On Saturday, the NFL took its turn and reportedly fined Garrett $25,000 for publicly pointing out what everyone sees every week.
That is according to cleveland.com’s Mary Kay Cabot, who was first with the news.
Following the Jacksonville game, where Garrett was held without a sack despite going up against Blake Hance, the Jaguars fourth option at left tackle, Garrett could not hold his tongue any longer (quotes via a team-provided transcript):
“The officiating was a travesty today. It was honestly awful. And the fact that they’re letting them get away with hands to the face, holding false starting. I know they called a couple, but damn, they could have called it all game. And the one that cost us down on the two-yard line. I mean, respect to those guys, it’s a hard job, but hell, we have a hard job as well. You can’t make it harder by throwing, holding, and hands to the face out of the rulebook.
“And like I said, I got a lot of respect for those guys, but we get scrutinized for the plays that we don’t make. So someone has to hold them accountable for the plays or the calls they don’t make. And they need to be under the same kind of microscope as we are every single play.”
Garrett knew he was risking a fine because the league office does not like it when players or coaches say the quiet parts out loud - Kansas City head coach Andy Reid is $100,000 lighter today after criticizing the officials after last week’s loss to the Buffalo Bills - but when asked about it again on Friday, Garrett took a pragmatic approach to the situation (quotes via a team-provided transcript):
“It is what it is. Right now I’m not getting any calls, so it can’t get much worse than that. I’m not trying to offend anybody. I just want them to do their jobs to the best of their ability. Same here.
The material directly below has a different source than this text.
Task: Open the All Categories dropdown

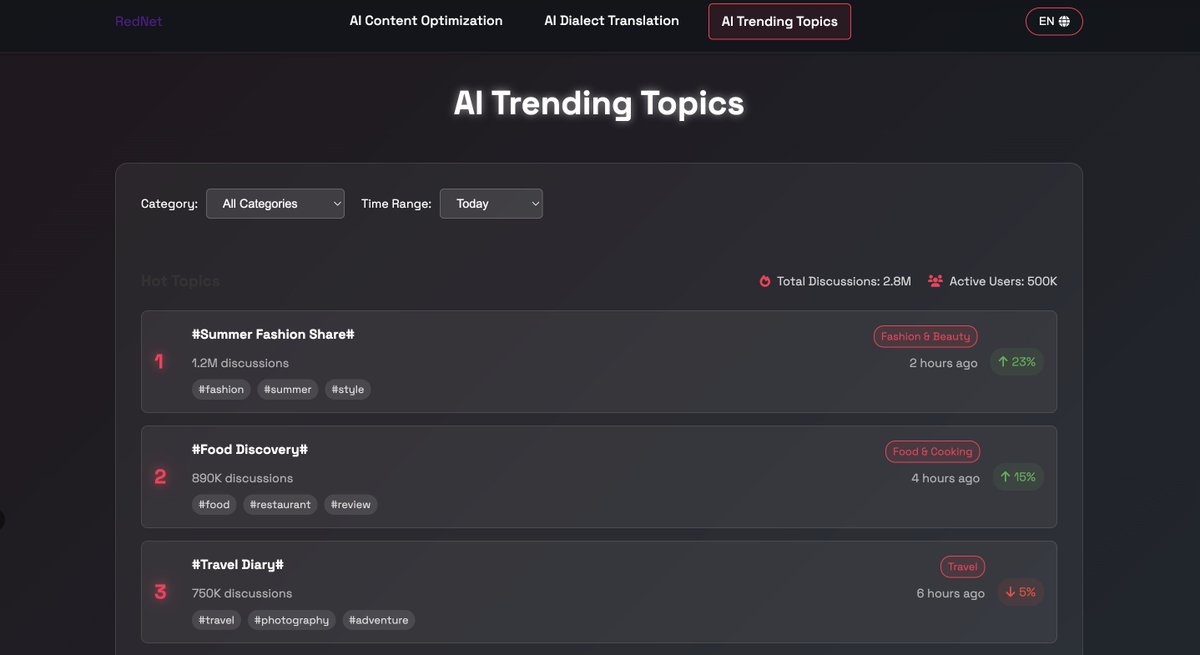Action: click(x=275, y=201)
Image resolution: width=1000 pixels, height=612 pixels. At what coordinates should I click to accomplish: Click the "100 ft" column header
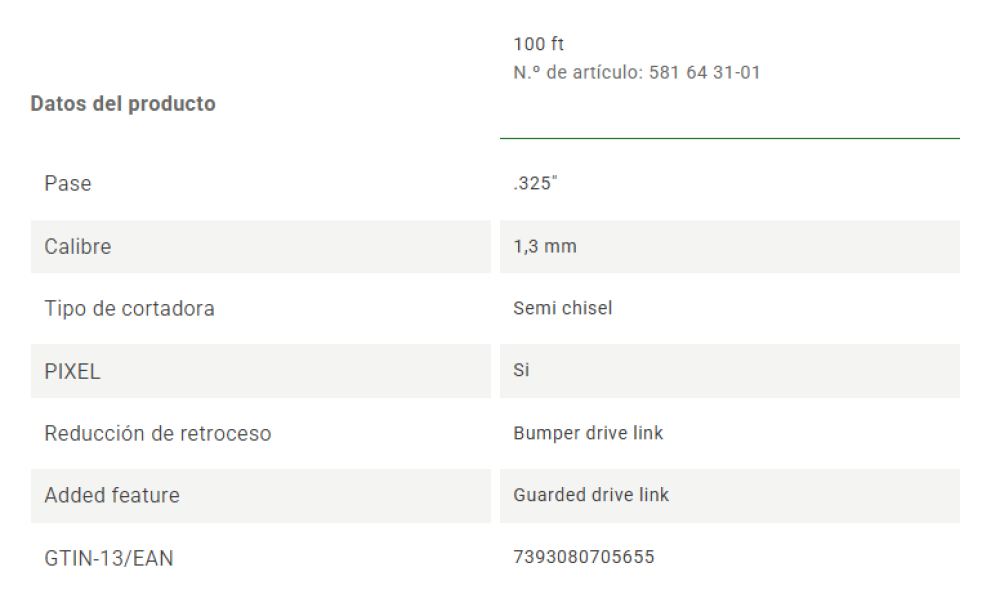pyautogui.click(x=539, y=44)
“It was something that’s been stoked for a while last couple of weeks and other rushers have been also dealing with the same thing. I can only speak for myself, but once you got like a whole position kind of fed up with how they’re being treated. That’s when you know something is kind of off.”
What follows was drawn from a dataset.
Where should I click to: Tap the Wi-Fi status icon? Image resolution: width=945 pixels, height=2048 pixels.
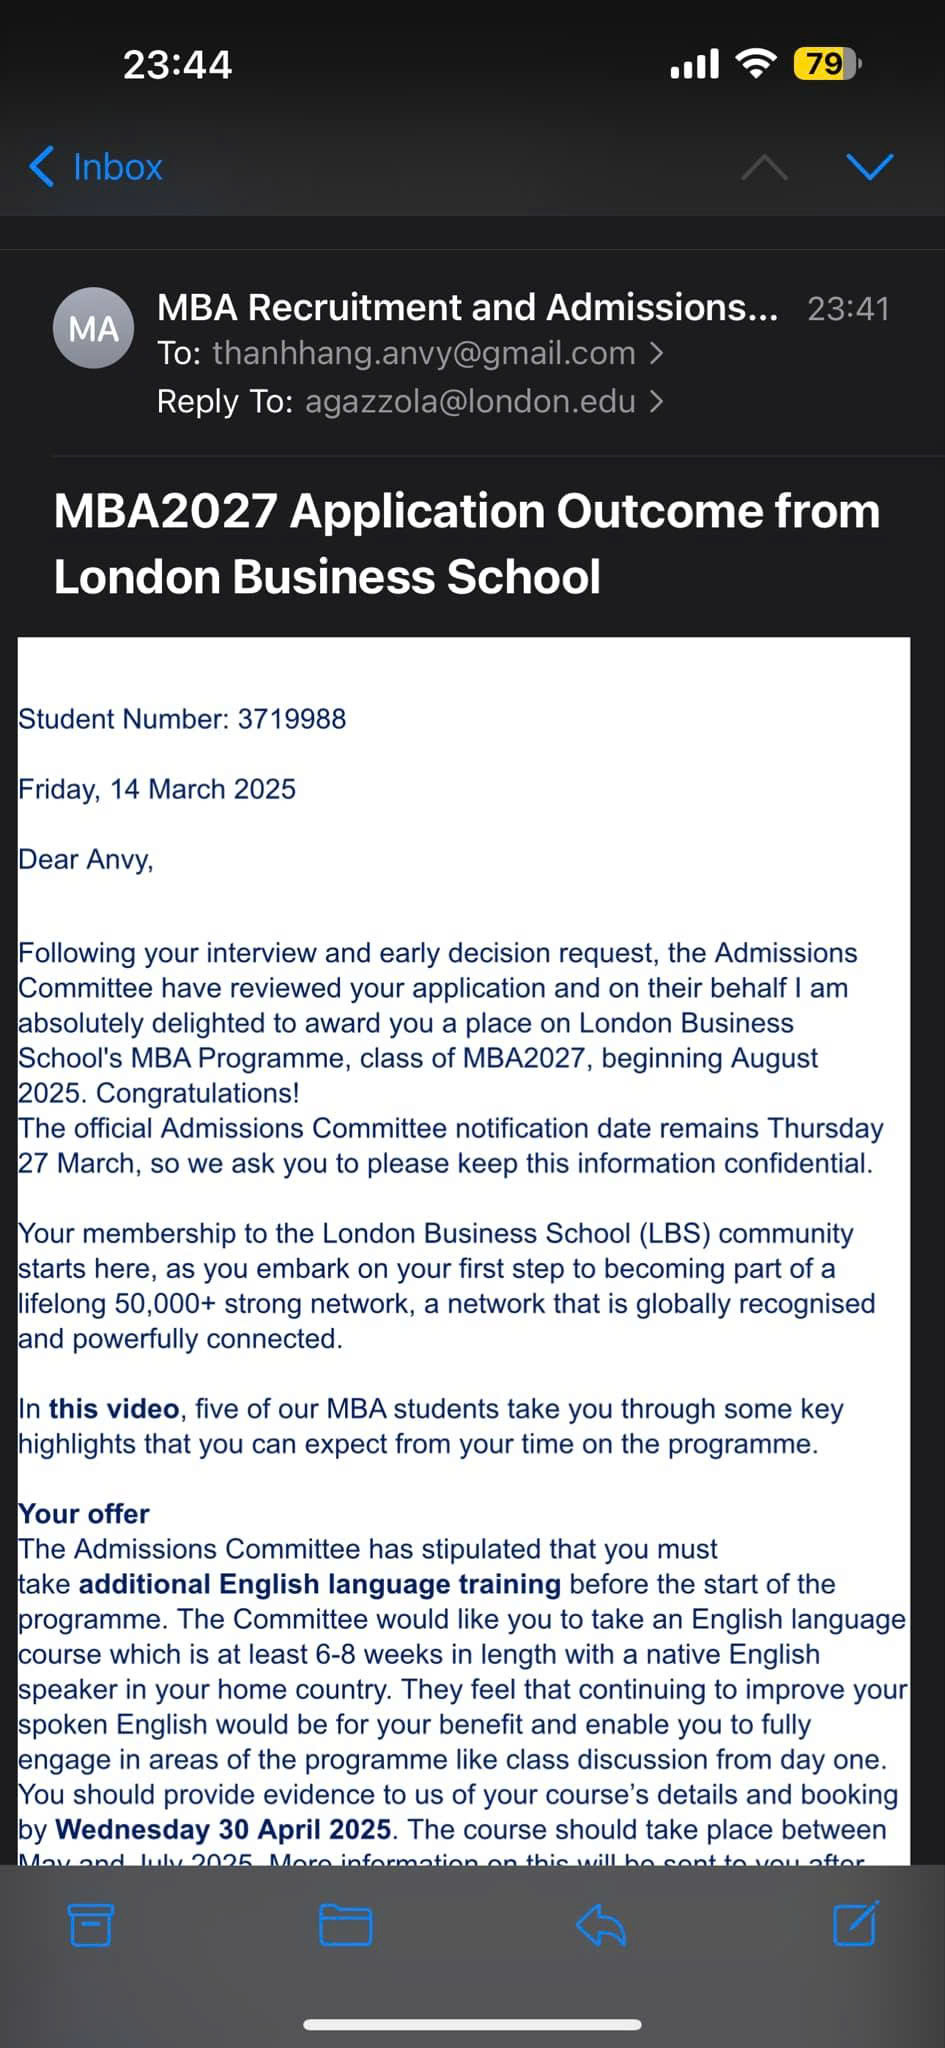pyautogui.click(x=756, y=65)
Garrett is right, of course. The officials already treat him differently because he is such a matchup problem for offensive linemen that if they called the game fairly it would almost be unfair.
But the officials have the power to make life worse for him if they choose to, which everyone involved would hope is not the case as the Browns enter a vital four-game stretch in their quest to make the playoffs.
And if they do? Well, Garrett has shown he is not afraid to speak out so he might want to keep his checkbook close at hand for the rest of the season.